La vie, la misère comme spectacle, c’est ce que Césaire et Windsor Laferrière, aussi dandys furent-ils, refusèrent radicalement. Aujourd’hui, le spectacle du désastre et la dictature du plaisir sont les assises mêmes de notre mode de vie. Dany Laferrière affirme dans son roman redécouvrir la révolte contre ce qu’il appelle « Une chaîne ininterrompue de concessions qui nous a conduits à ce nouveau mode de vie […]. Il m’a fallu plus d’un demi-siècle pour retrouver cette force de caractère que j’avais au début. La force du non. Faut s’entêter. Se tenir debout derrière son refus » (p. 56). Il y a un demi-siècle, c’était l’enfance... La force du non vient de plus haut que lui. La force du non vient toujours de plus haut que soi.
Aujourd’hui, alors que la catastrophe est incommensurable en Haïti, que le recommencement est une incantation internationale, qu’elle ressemble trop à ce que Naomi Klein appelle le capitalisme du désastre, que tout est en place pour le grand spectacle, cette force du non est une nécessité absolue. Non au moi superficiel, pour parler comme Césaire, oui au moi fondamental. Dany Laferrière montrerait-il la voie par l’autocritique qu’il offre à ses lecteurs, le miroir qu’il leur tend ? La littérature se déprendrait alors de son inanité, de la séduction qu’exige d’elle le marché, pour devenir réflexive. C’est à ce prix que le recommencement ne sera pas spectacle du désastre.
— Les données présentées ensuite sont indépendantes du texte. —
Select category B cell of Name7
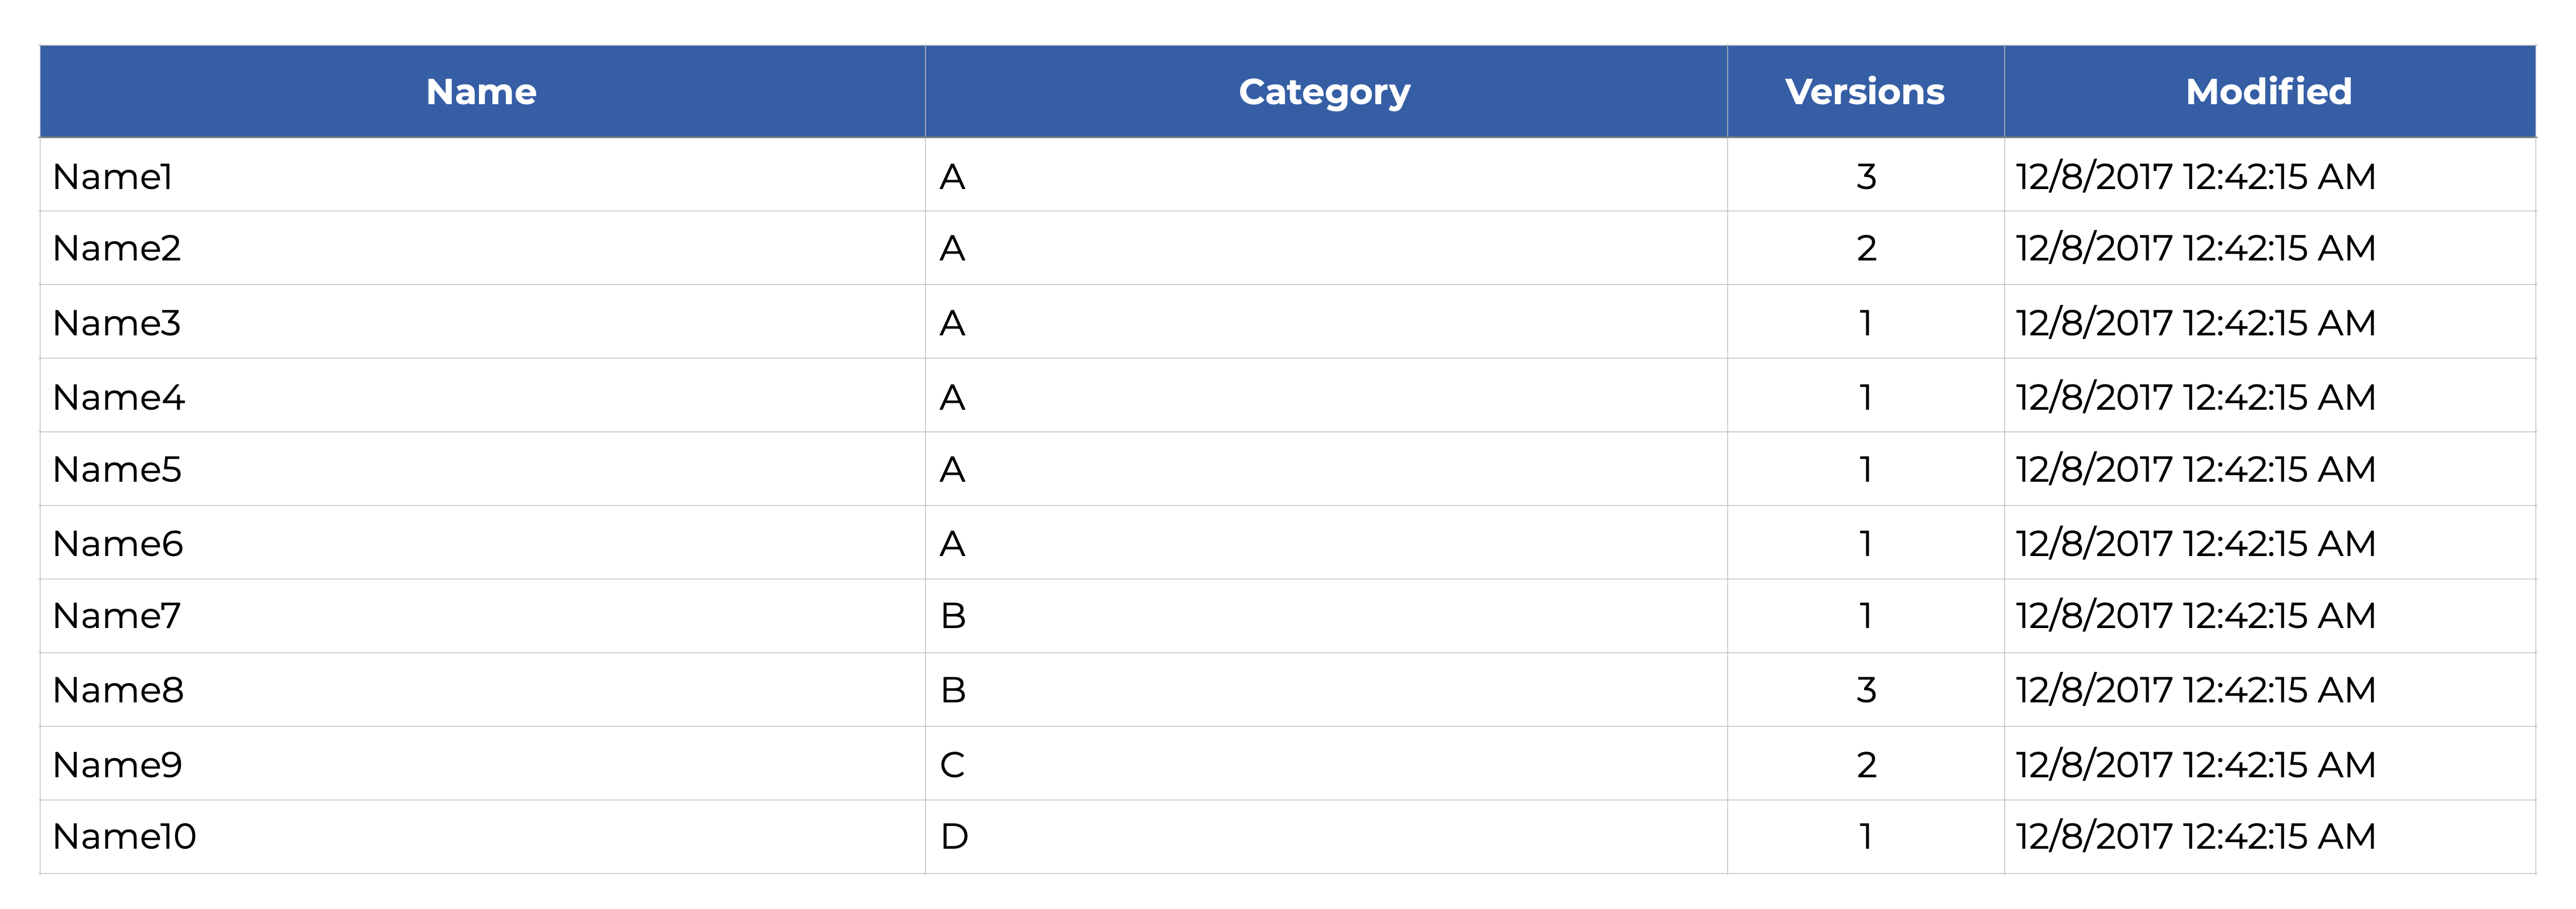 (953, 616)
[1] Selon Jean-Claude Michéa, qui mène une réflexion radicale sur le capitalisme, la séduction publicitaire et médiatique joue dans notre société le même rôle de régulation que la répression dans les dictatures conventionnelles (La double pensée, retour sur la question libérale, Champs Flammarion, 2008, p. 119-120).